Nissan Qashqai Review: 2014 Model | Qashqai | Car Buyers Guide

Nissan Qashqai

By now we've all heard the ads on various radio stations about the new Nissan Qashqai. It's among the most popular Crossover SUVs on the market and the outgoing model proved to be massively popular here in Ireland. This week Nissan were kind enough to hand over the keys of the most recent model and we brought it for a nice drive around Dublin, Wicklow, Wexford, and further afield.

Let’s start off with the physical look of the vehicle. I don’t think that many people would disagree with me if I said that this is a lot more stylish than the last model. There wasn’t much wrong with the outgoing Qashqai in this department, but seeing the more imposing lines and sleeker appearance of the new model you realise that the old model is becoming dated. This is simply a good-lucking machine - but it has brains too. You see the redesign of the exterior of this vehicle has greatly reduced the drag of the car. With the new style changes to the exterior Nissan has succeeded in making it more aerodynamic. According to the manufacturer they studied every detail on the surface of the vehicle - by altering these items not only did they reduce drag, but they also decreased CO2 emissions, improved the fuel economy of the machine and made the car more stable at higher speeds.

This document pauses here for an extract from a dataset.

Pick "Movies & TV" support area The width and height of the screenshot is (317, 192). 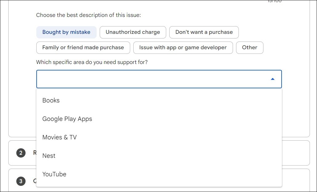59,137
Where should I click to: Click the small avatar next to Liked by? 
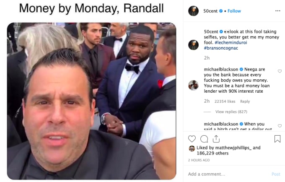(x=192, y=149)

Another trick that Nissan pulled to increase the aerodynamic efficiency of the vehicle was adding an "Active Grille Shutter" system. Effectively this closes off the airflow of the radiator of the car when it is not needed. So, the shutter closes at speeds above 30km/h and opens whenever the engine needs cooling.

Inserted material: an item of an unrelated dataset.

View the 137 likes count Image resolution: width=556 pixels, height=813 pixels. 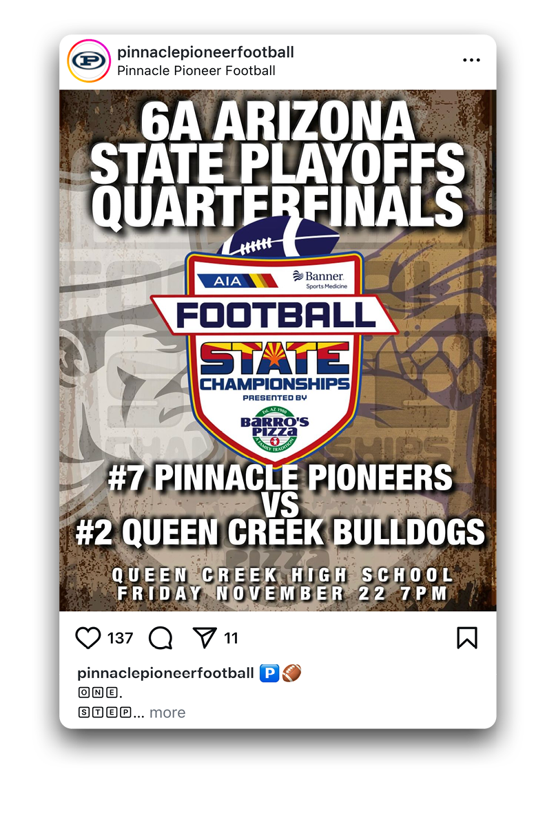pyautogui.click(x=120, y=638)
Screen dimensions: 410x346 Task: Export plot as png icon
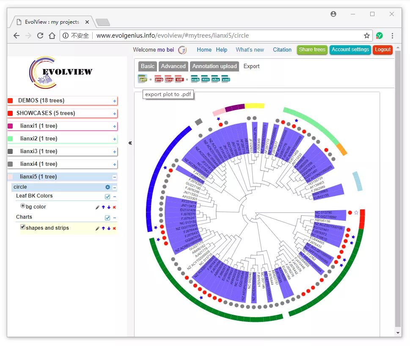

Step inside and enter a magnificent and comfortable area. When I reviewed the Juke Nismo I went on and on about how comfortable the interior was, well it’s the same with the particular Qashqai I sat into. Everything is laid out perfectly. The chunky centre console gave a nice enclosed feeling to the front. The seats were comfortable. The dash is brilliantly presented as is the on board computer and all of the accoutrements that come with it. This is a generous machine in the spec given to me.

In comparison with the outgoing model the inside of the Qashqai has improved in many areas. The boot, for example, is 20 litres bigger and it now offers 430 litres, which is a good figure in comparison with other vehicles in its segment. Head and leg room have also improved.

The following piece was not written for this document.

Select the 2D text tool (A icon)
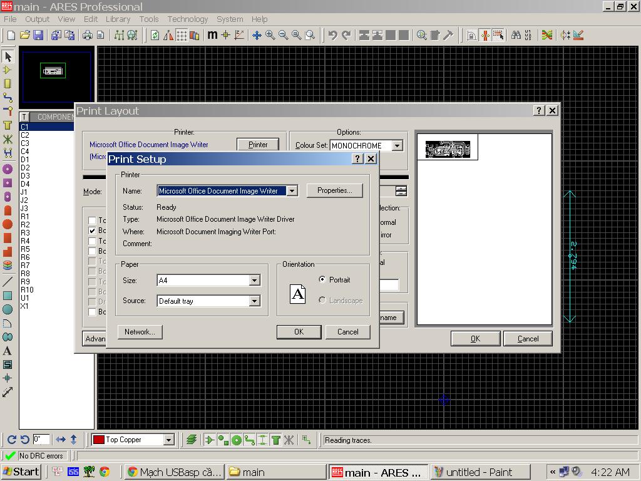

I drove their 1.5litre diesel model which offers 109bhp. This is not the most powerful machine you'll ever drive, but the power it does have is delivered in a very smooth, efficient and satisfying way. Nissan tells us that you will get from 0-100km/h in 11.9 seconds. If this isn't enough for you the quickest you will find is the 1.6 DCI 2WD version which will give you the same speed in 9.9 seconds (1.2 DIG-T litre petrol will give you 0-100km/h in 10.8 seconds).

The engine is quiet enough and the drive is more polished than the outgoing model. The gears are smooth too. In terms of handling, this vehicle corners very nicely, the steering wheel takes the weight of the vehicle reassuringly. The ride is best suited for outside the city as this machine wants to go forward too quickly in traffic, but in saying that it doesn't perform badly at all in cities. Another plus for this machine is that when on motorways it doesn't let much road noise in as you speed-up to the 120 km/h.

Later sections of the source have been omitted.